You wouldn’t expect a plant so prized for its foliage to have much to offer in the way of flowers. But phormiums, once established, produce spectacular ones. Tall, branching flower spikes appear in spring and attract butterflies and hummingbirds, which fee on the nectar of the orange-red tubular blooms.
Mitzel and other landscaper designers use phormiums, which are best known for their striking bronze and variegated leaves, as a symmetrical and sculptural alternative to common ornamentals such as daylilies, Nile lilies and lavender. Unlike salvias and other shrubby perennials, phormiums maintain their shape, year after year. Ornamental grasses provide a similar silhouette, but “phormiums always look good, and don’t need to be cut back in winter,” Mitzel says.

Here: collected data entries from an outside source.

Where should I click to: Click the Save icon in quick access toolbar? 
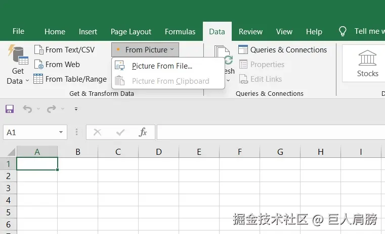tap(9, 109)
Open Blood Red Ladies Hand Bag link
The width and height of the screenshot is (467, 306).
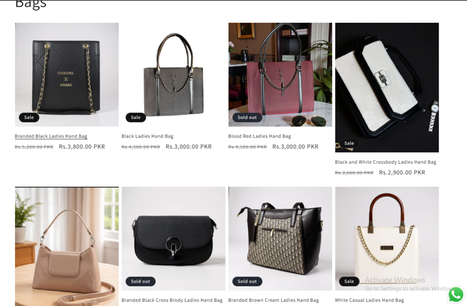tap(259, 136)
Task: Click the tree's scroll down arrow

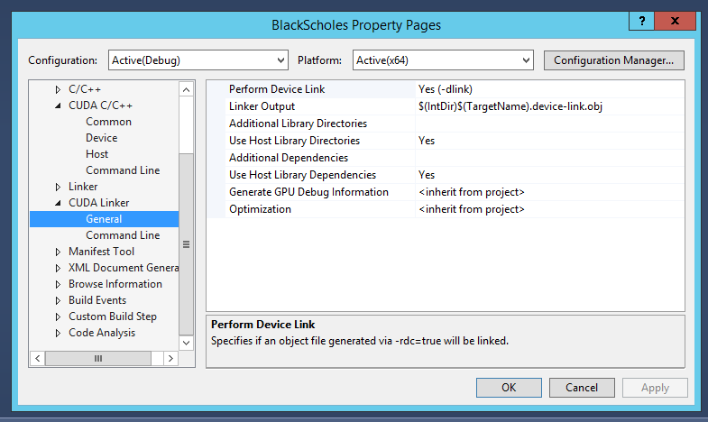Action: point(187,343)
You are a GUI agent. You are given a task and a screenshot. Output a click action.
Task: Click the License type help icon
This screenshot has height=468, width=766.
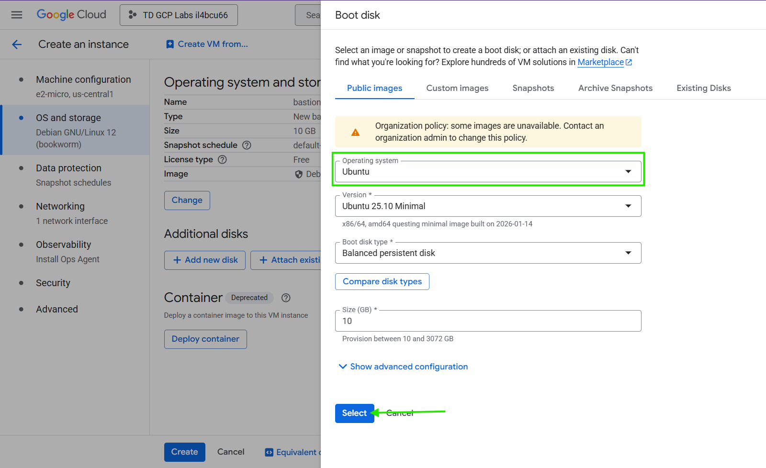coord(222,159)
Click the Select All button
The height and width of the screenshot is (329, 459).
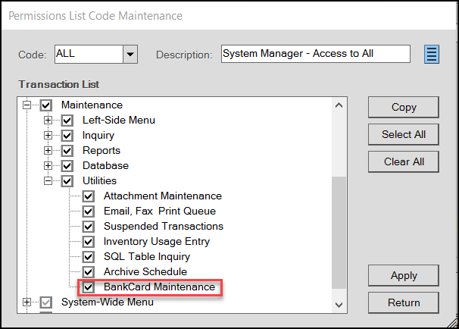(404, 134)
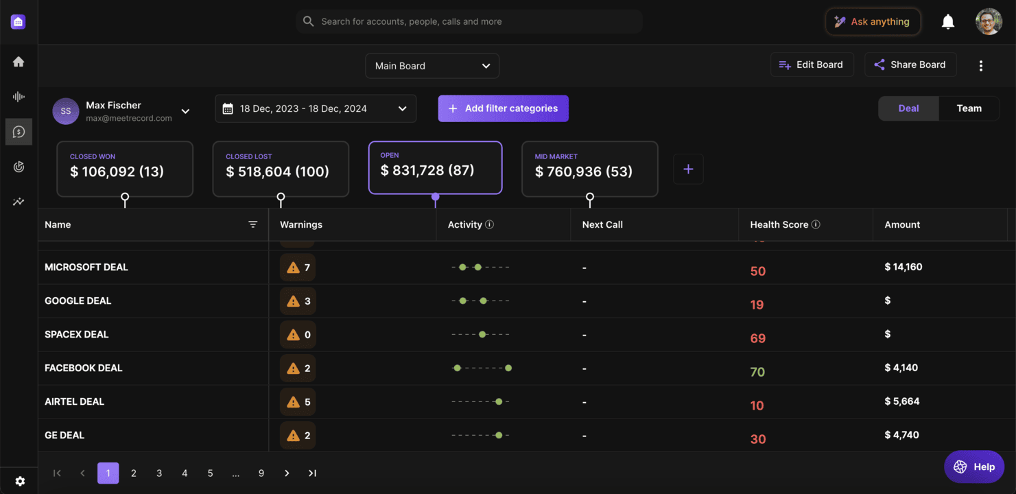
Task: Select the Closed Won pipeline card
Action: pyautogui.click(x=125, y=169)
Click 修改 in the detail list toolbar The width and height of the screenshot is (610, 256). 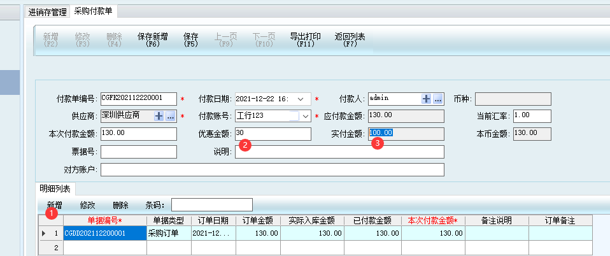(88, 205)
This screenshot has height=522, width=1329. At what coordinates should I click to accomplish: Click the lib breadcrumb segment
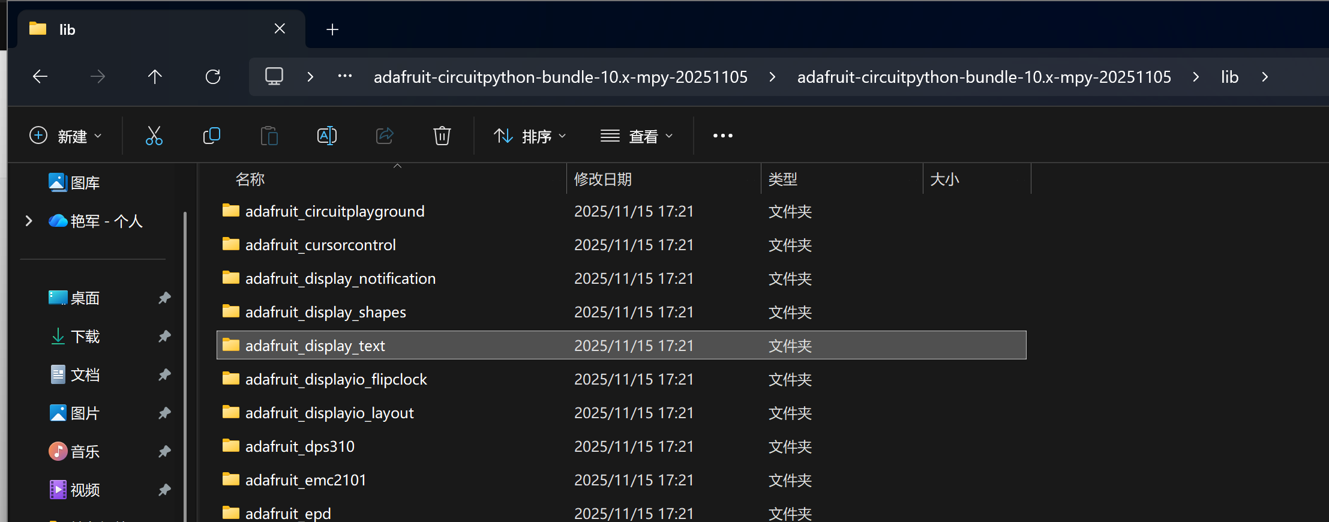click(1229, 77)
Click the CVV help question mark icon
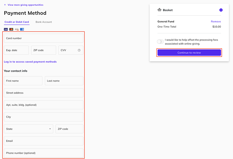Image resolution: width=233 pixels, height=159 pixels. point(79,50)
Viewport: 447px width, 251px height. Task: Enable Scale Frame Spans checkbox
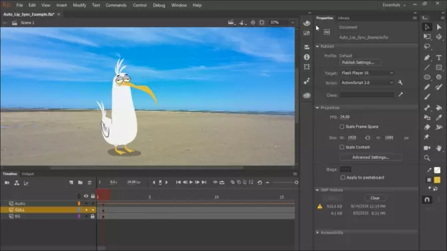pos(342,127)
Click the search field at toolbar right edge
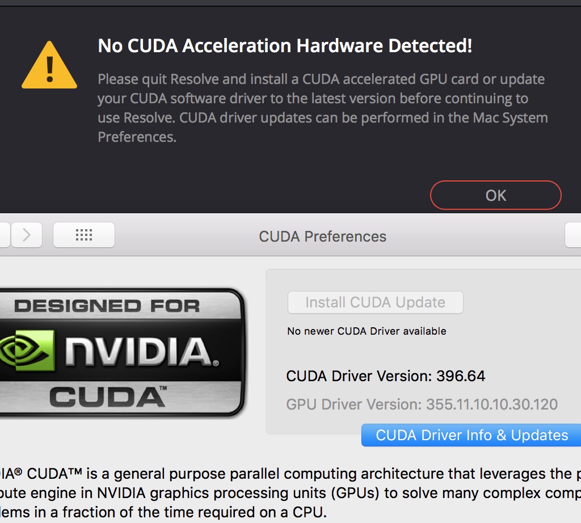Screen dimensions: 581x523 coord(573,235)

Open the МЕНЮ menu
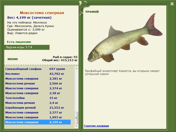(13, 59)
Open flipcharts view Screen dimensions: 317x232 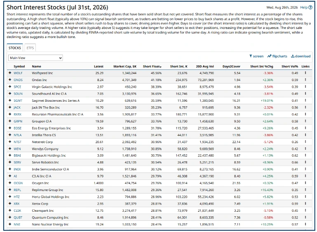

If phormiums have a downside, it’s that they’re expensive -$50 or $60 for a plant in a 15-gallon nursery pot. On the plus side, they’re moderately rapid growers, and tough.
The best-known and most-common varieties of Phormium tenax typically grow large – up to 8 feet tall and 5 feet wide. Hybrids that result from crosses of P. tenax and P. cookianum are newer on the nursery scene and tend to be smaller and have distinctive leaf colors. Some are strikingly dark, making them a great contrast for red, yellow or chartreuse plants. Be sure to choose “stable” cultivars that won’t revert to green.
Phormiums with leaves that resemble colorful ribbons - like the ‘Maori’ hybrids – are especially beautiful when backlit by early-morning or late-afternoon sun. And at night, any flax is stunning uplighted. Mitzel uses small varieties in pots, underplanted with ivy geraniums, dwarf Helichrysum, Lobelia and/or Calibrachoa (million bells).
*Reprinted, with the permission of the author, from San Diego Home/Garden Lifestyle, March 2006.